In the following Examples and Comparative Examples, the following T
Die cast film forming conditions were used as common conditions. (1) Extruder: 50 mmφ extruder (No. 1) / 40
mmφ extruder (No. 2) (2) Die: 2 types, 2 layers T die, 600 mm width, gap: 0.9 mm (3) Extrusion amount: No. 1-21 kg / hr, No. 2
-11 kg / hr (4) Film thickness: 50 μm 1 and No. 1 Both extruders extruded the same raw resin to obtain a single-layer film. In Examples 1, 2, 4 to 7, 9, and 10, and Comparative Examples 1 to 3, a predetermined amount of an antioxidant shown in Table 1 was previously mixed with an ethylene polymer, and the mixture was melt-mixed with an extruder. A T-die cast film was formed using the pelletized material.

Examples 1 to 3 and Comparative Examples 1 to 2 Ethylene-hexene-1 copolymers obtained with a Ziegler-Natta catalyst as shown in Table 1 were used as the ethylene-based polymer. A T-die cast film was produced below. Table 1 shows the evaluation results of the obtained films.
Are shown together.

Examples 4 to 9 and Comparative Examples 3 and 4 Ethylene-hexene-1 copolymers obtained with metallocene catalysts as shown in Table 1 were used as ethylene-based polymers. A T-die cast film was produced below. The evaluation results of the obtained film are also shown in Table 1.

Example 10 A so-called high-pressure low-density polyethylene obtained by polymerizing ethylene by a high-pressure radical polymerization method with an ethylene-hexene-1 copolymer obtained with a metallocene catalyst as shown in Table 1 as an ethylene copolymer. (High-pressure LDPE), and a T-die cast film was produced under the processing conditions shown in Table 1. The evaluation results of the obtained film are also shown in Table 1.

[0031]

[Table 1]

* 1) in Table 1 above indicates that 0.06% by weight of Irganox 1076 and 0.02% by weight of Irgafos 168 were used as antioxidants.
4% by weight. * 2) in the above Table 1
It shows that 0.04% by weight of Irganox 1076 and 0.03% by weight of Irgafos 168 were contained as antioxidants.
The above antioxidants are all manufactured by Ciba Specialty Chemical Co., Ltd.

Claims (5)

[Claims] (1) a density of 0.88 to 0.95 g / cm ³ and 1
Processing an ethylene polymer or a resin composition containing the ethylene polymer having a melt index of 30 to 2000 g / 10 minutes at 90 ° C. and a load of 21.6 kg at a melting temperature of 210 ° C. or less in a die gap.
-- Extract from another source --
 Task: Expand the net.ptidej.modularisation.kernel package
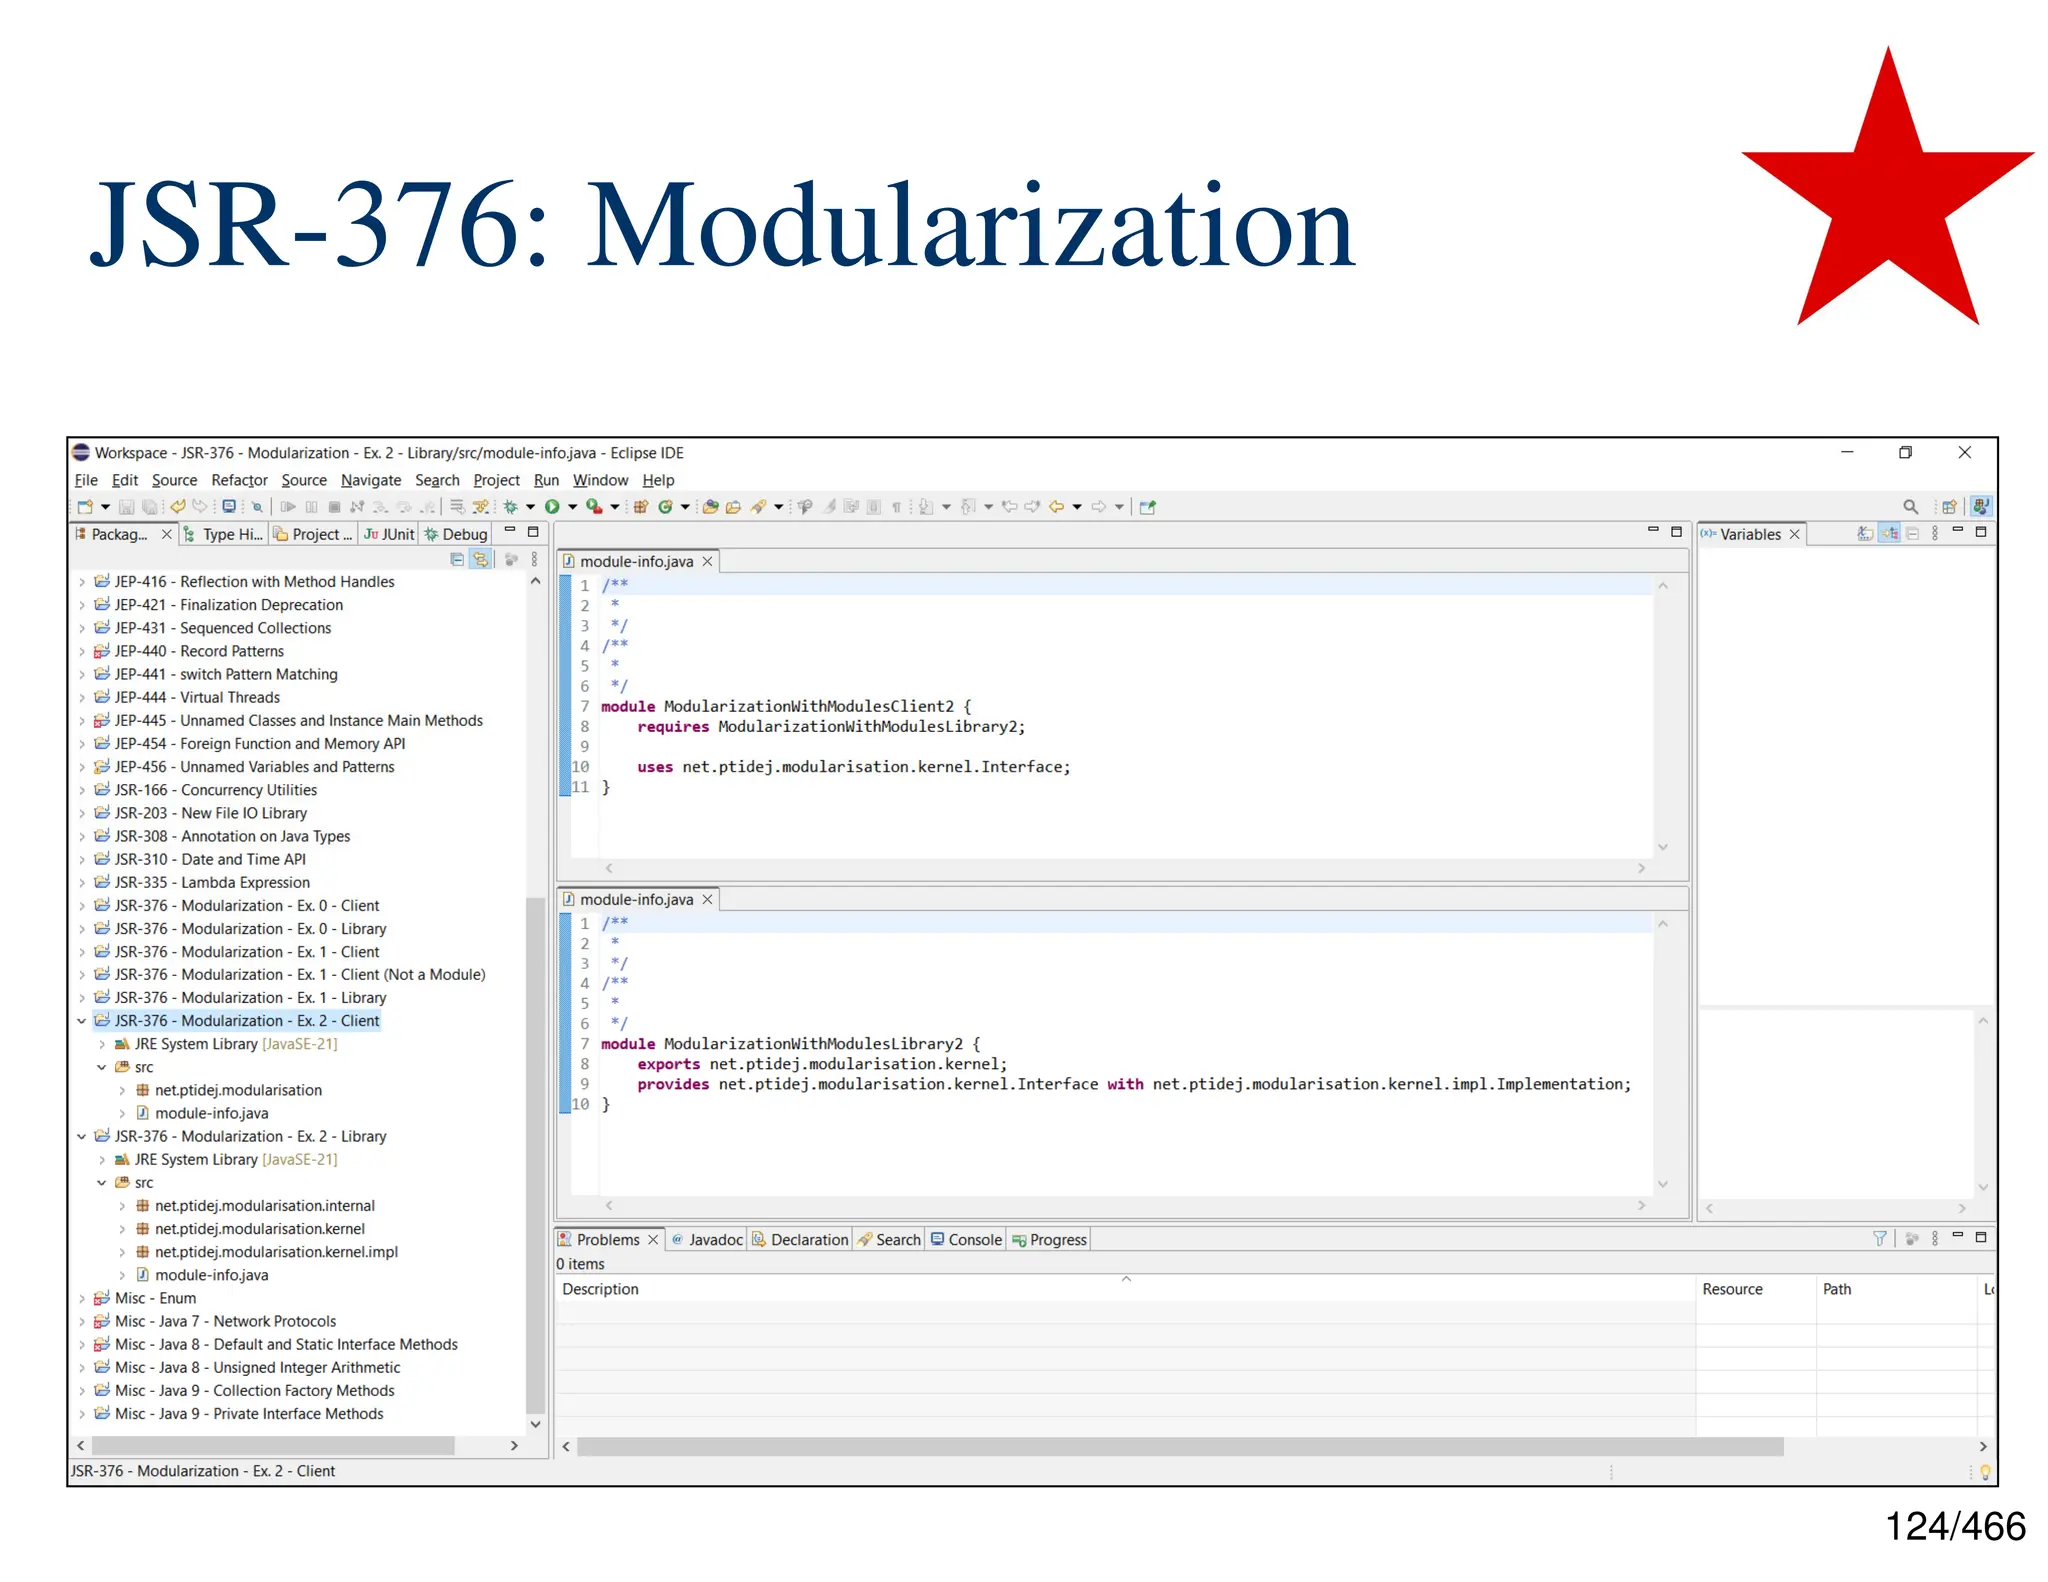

A method for producing a T-die cast film, comprising: 2. An ethylene polymer wherein the weight ratio a (% by weight) of the cold xylene-soluble portion of the ethylene polymer satisfies the following formula (1) or a composition containing the ethylene polymer. Item 10. The method for producing a T-die cast film according to Item 1. a <4.8 × 10 ⁴ × (0.95−d) ³ +10 ⁶ × (0.95−d) ⁴ +1 Formula (1) (In the above formula (1), d represents the ethylene polymer or the ethylene polymer. Indicates the density of the composition contained.) 3. The method according to claim 1, wherein the ethylene polymer is produced in the presence of a catalyst containing a transition metal compound having a group having a cyclopentadiene-type anion skeleton. 4. A T-die cast film obtained by the production method according to claim 1. 5. A multilayer T-die cast film comprising at least one layer of a T-die cast film obtained by the production method according to claim 1.